Bugünden itibaren bir kaç gün hayatımızda Venüs – Satürn karesinin etkilerini hissediyor olacağız. Sevgi anlayışımızdan sorumlu Venüs, Terazi burcunun son derecelerinde gezinirken her türlü ilişkide uyum, ahenk, uzlaşma dolu bir sevgiyi tesis etme çabasında olabiliriz. Kuralcı Satürn ise Oğlak’ta son derecelerde oldukça güçlü ve keskin bir soğuklukla uzaktan gözümüzün içine bakarak sorguluyor. İlişkilerde belki de uzunca süredir bir denge oyunundayız. Sesimizi yükseltirsek ve herşey bir anda ortaya dökülüverirse bu dağınıklıkla nasıl baş edeceğimizi bilemiyoruz. Kılıçların çekilmesi fikri bile bizi ürkütüyor. Konfor alanımızı bozup kabuğumuzdan çıkarak kırılganlığımızla yüzleşmek işimize gelmiyor. Oysa Satürn kuru, kupkuru gerçek demek. Satürn’ün Venüs’e yaptığı kare açı sevgi lisanımızı katılaştırıyor ve hep sevilmek, onaylanmak, kabul edilmek isteyen, bu uğurda tavizler veren tarafımızı sıkıştırıyor. Terk edilme, yalnız bırakılma, sevgisiz kalma korkuları ile kendini suçlamaya hazır yanımız tetikleniyor. Bu gergin enerjinin etkisiyle, gerçeklerle yüzleşip oyuna tamam mı diyelim yoksa değersiz hissetmemek adına oyuna devam mı diyelim, buna karar vermeye çalışıyoruz. Jüpiter-Pluto kavuşumu ‘yık o köprüleri!’ derken, Güneş ve Satürn’ün ılımlı açısı, irademize sahip çıkmamız için bizi destekliyor.

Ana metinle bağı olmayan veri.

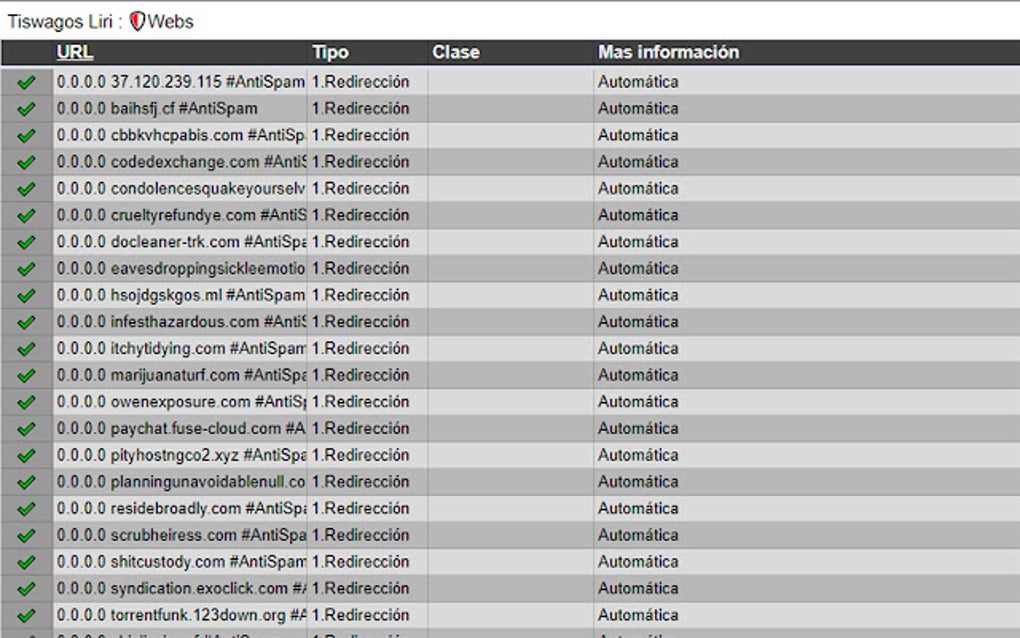
Task: Click the Mas información column header
Action: tap(668, 52)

Hal böyleyken, Güneş’in Yay burcunda, Venüs’ün ise Akrep burcunda yol almaya başlayacağı 22 Kasım itibariyle içimizde bir anda ‘gerçekler, yalnızca gerçekler!’ arzusu peydahlanabilir. Balık’taki Ay’ın etkisiyle bir süre kurban psikolojisinde dolaşıp, kendimizi kandırdıktan sonra, daha fazla dayanamayıp önümüzde duran ve bizi bir süredir rahatsız eden konuları sondajlamak için itki duyabiliriz. Akrep’teki Venüs’ün verdiği şüphe ve içten içe yiyen gurur, elinde delillerle ortaya çıkıp büyük sorgulara ve krizlere neden olabilir. Hatta yüzümüzü inatla öteki tarafa çeviriyorsak, o deliller başımızdan aşağı ilahi bir el tarafından yağdırılabilir. Yarattığımız krizlerden ikna olarak çıkarsak, rövanşını ileride almak üzere kalbimizi soğutarak yine de devam etmeyi tercih edebiliriz. Ne de olsa Akrep’teki Venüs bir anlamda takılmak ve bırakamamak demektir…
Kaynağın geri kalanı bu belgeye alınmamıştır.